И назвать адрес и свое имя.
И только потом наступило горячее от судорог и мокрое от слез беспамятство. Олеся кричала и билась в истерике до тех пор, пока приехавший врач не сделал ей укол какого-то сильного транквилизатора. Через двадцать минут после ее звонка в квартире появилась милиция, еще через какое-то время подействовал укол, и она вернулась к действительности. Ей казалось, что прошло всего две-три минуты, оказалось – почти час, но этот час она так и не восстановила в памяти…
При всей своей самоуверенности следователь Вилков Александр Иванович возможности свои все-таки переоценил, в воскресенье ничего добиться не смог и принялся за решения вопроса в понедельник с самого утра. В чиновничьем мире дела быстро не делаются, и следственный комитет в этом смысле исключением не был. Вилков доложил руководству о предполагаемой связи покушения на Ситникова с имеющимся у него в производстве делом об убийствах Забелина и Брайко, руководство приняло информацию к сведению и сказало, что примет меры, а Шурик вернулся к неотложным делам, в числе которых был допрос Дмитрия Найденова, партнера Ксении Брайко по рейдерскому бизнесу.
– Труп Брайко был обнаружен на Волоколамском шоссе. Вы знаете, как она там оказалась?
Найденов следователю не понравился с первой же минуты. Александр Иванович очень точно чувствовал тех людей, которые измеряют ценность любого человека теми деньгами, которые он может заработать.
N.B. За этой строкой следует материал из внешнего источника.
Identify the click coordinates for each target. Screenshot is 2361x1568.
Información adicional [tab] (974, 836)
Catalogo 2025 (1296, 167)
Найденов мог заработать много, следователь Вилков – мало (если, конечно, не брать взятки), посему во взгляде Дмитрия Александр Иванович читал нескрываемое превосходство и явное неудовольствие от того, что его вызвали, да мало что вызвали – еще и вопросы задают.
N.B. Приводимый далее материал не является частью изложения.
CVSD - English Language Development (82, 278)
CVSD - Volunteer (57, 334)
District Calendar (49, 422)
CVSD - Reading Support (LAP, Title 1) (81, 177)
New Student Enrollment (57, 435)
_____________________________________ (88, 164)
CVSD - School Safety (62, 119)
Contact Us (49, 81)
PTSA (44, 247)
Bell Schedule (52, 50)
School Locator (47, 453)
– Я уже говорил сто раз: ей предложили новый проект, и заказчик повез ее посмотреть объект будущей работы.
Ишь ты, проект… Ну до чего ж эти новые бизнесмены быстро набрались красивых слов: проект, программа, маркетинговые стратегии, позиционирование. От всего этого Шурика Вилкова буквально мутило. Но то Шурика, а Александр Иванович дело свое знал четко и все необходимое выполнял неукоснительно.
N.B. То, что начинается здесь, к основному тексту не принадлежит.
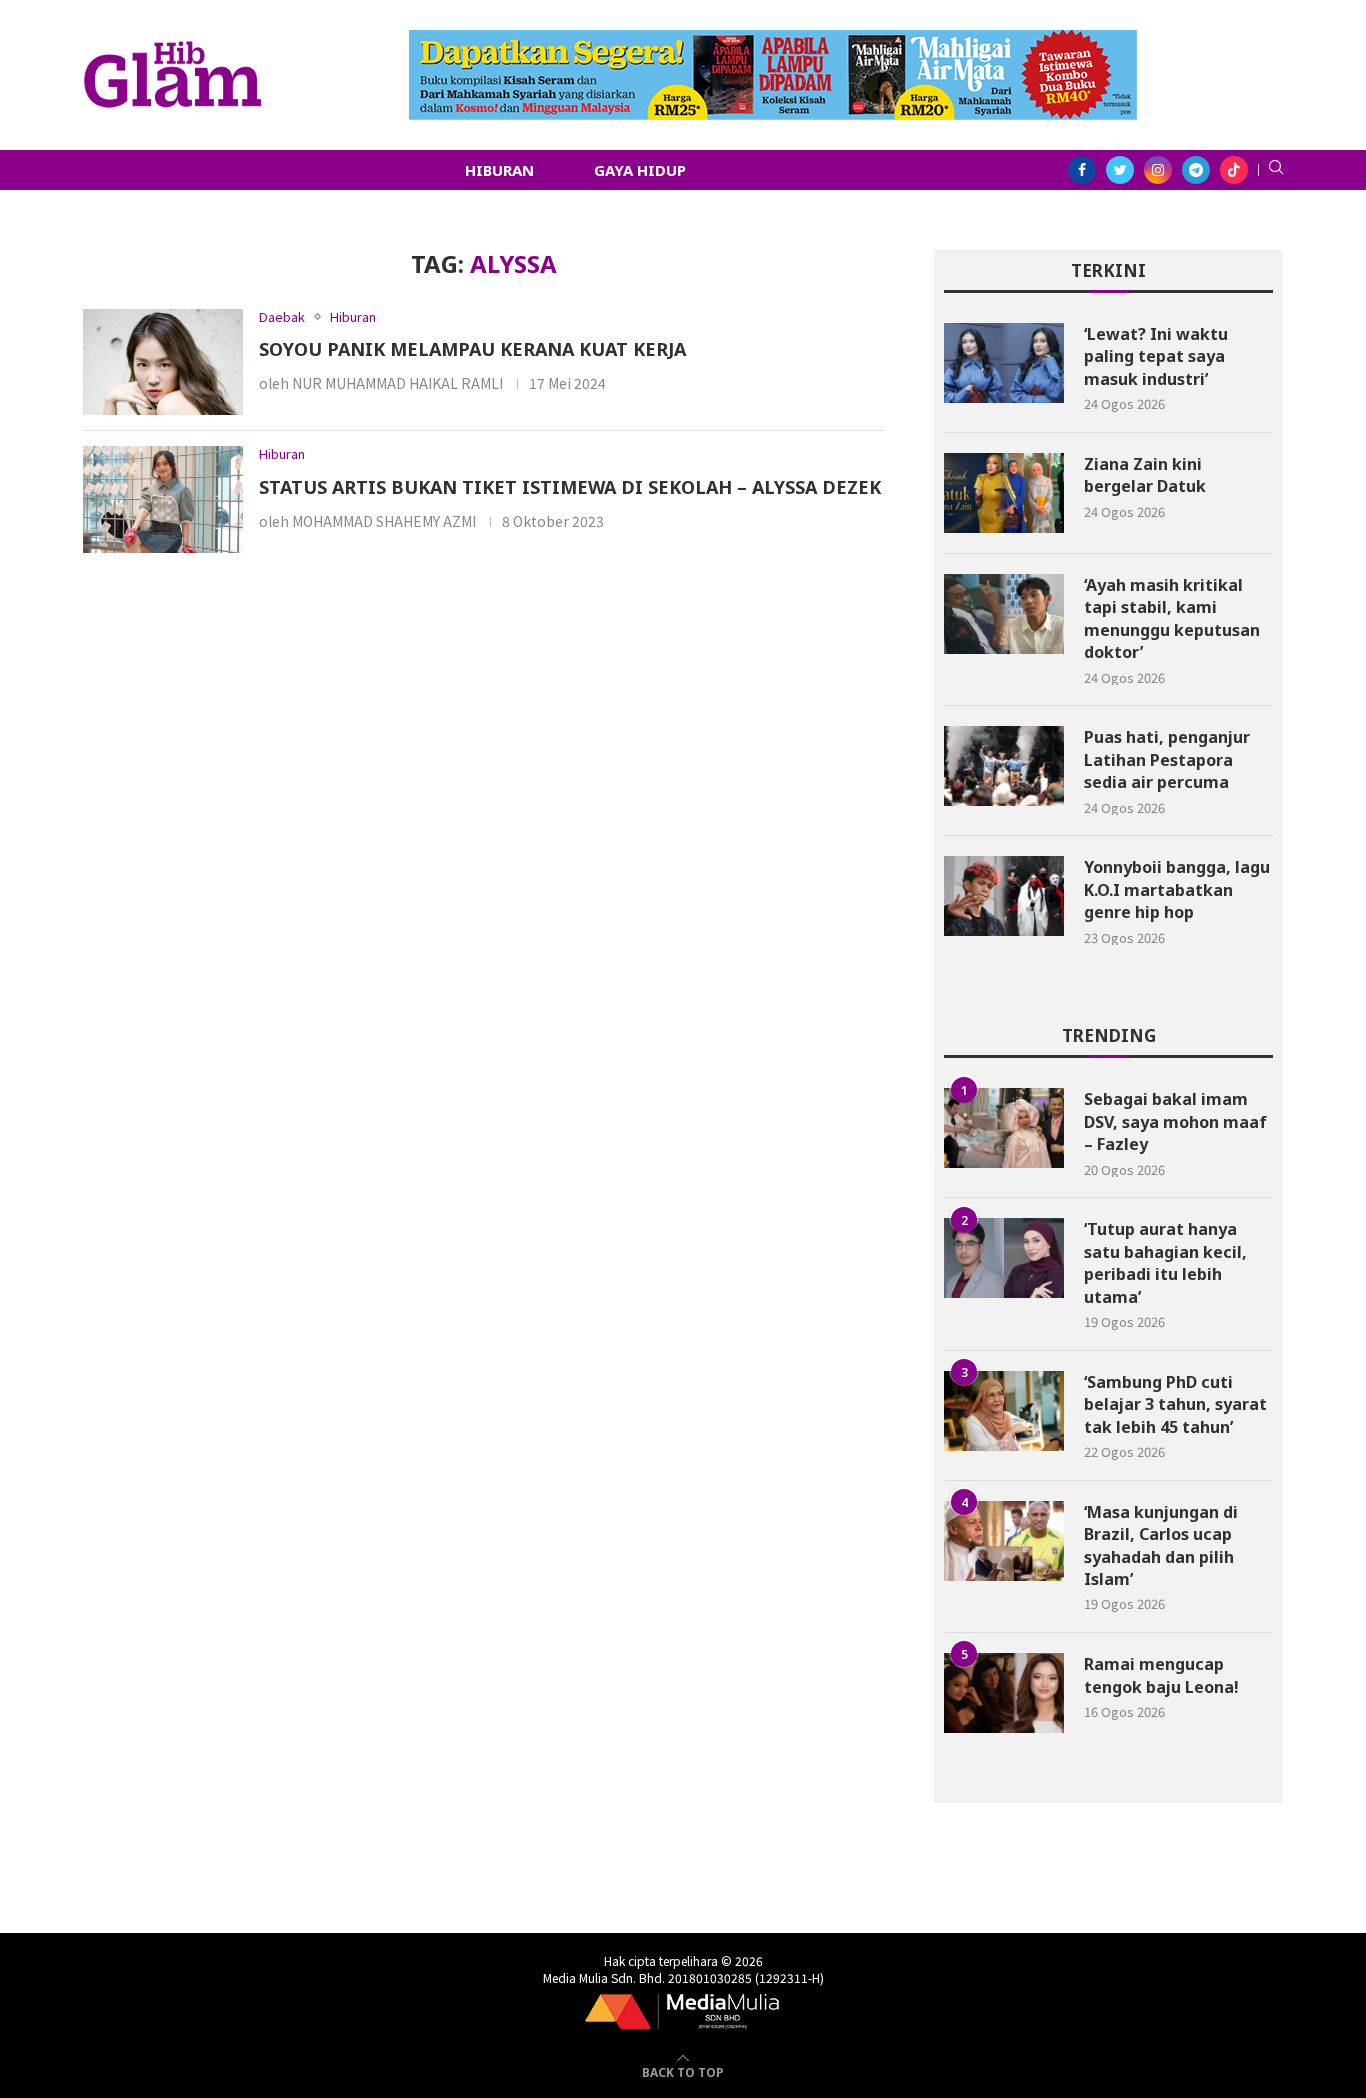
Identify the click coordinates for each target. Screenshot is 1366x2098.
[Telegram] (1196, 170)
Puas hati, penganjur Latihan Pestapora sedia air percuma (1167, 759)
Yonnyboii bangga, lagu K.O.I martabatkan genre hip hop (1177, 889)
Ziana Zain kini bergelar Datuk (1145, 475)
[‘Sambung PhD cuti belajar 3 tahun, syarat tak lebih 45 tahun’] (1004, 1411)
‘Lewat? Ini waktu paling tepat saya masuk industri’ (1156, 356)
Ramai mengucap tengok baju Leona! (1161, 1675)
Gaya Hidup (640, 170)
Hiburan (499, 170)
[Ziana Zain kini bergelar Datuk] (1004, 493)
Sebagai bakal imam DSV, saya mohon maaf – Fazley (1175, 1121)
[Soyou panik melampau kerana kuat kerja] (163, 362)
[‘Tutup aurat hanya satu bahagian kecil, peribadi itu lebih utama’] (1004, 1258)
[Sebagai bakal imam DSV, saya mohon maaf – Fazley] (1004, 1128)
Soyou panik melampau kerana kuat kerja (472, 349)
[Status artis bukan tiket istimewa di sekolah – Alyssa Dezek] (163, 499)
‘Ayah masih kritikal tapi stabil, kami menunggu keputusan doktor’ (1172, 618)
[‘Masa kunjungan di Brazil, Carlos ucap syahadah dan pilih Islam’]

– Пожалуйста, поконкретнее: кто заказчик, что за проект, что за объект, как называется, где находится.
– Проект обычный, как всегда. Нужно оценить перспективы поглощения одного предприятия другим и выработать оптимальную стратегию. Предприятие находится где-то по Волоколамке, как называется – не знаю, Ксения должна была съездить и все выяснить.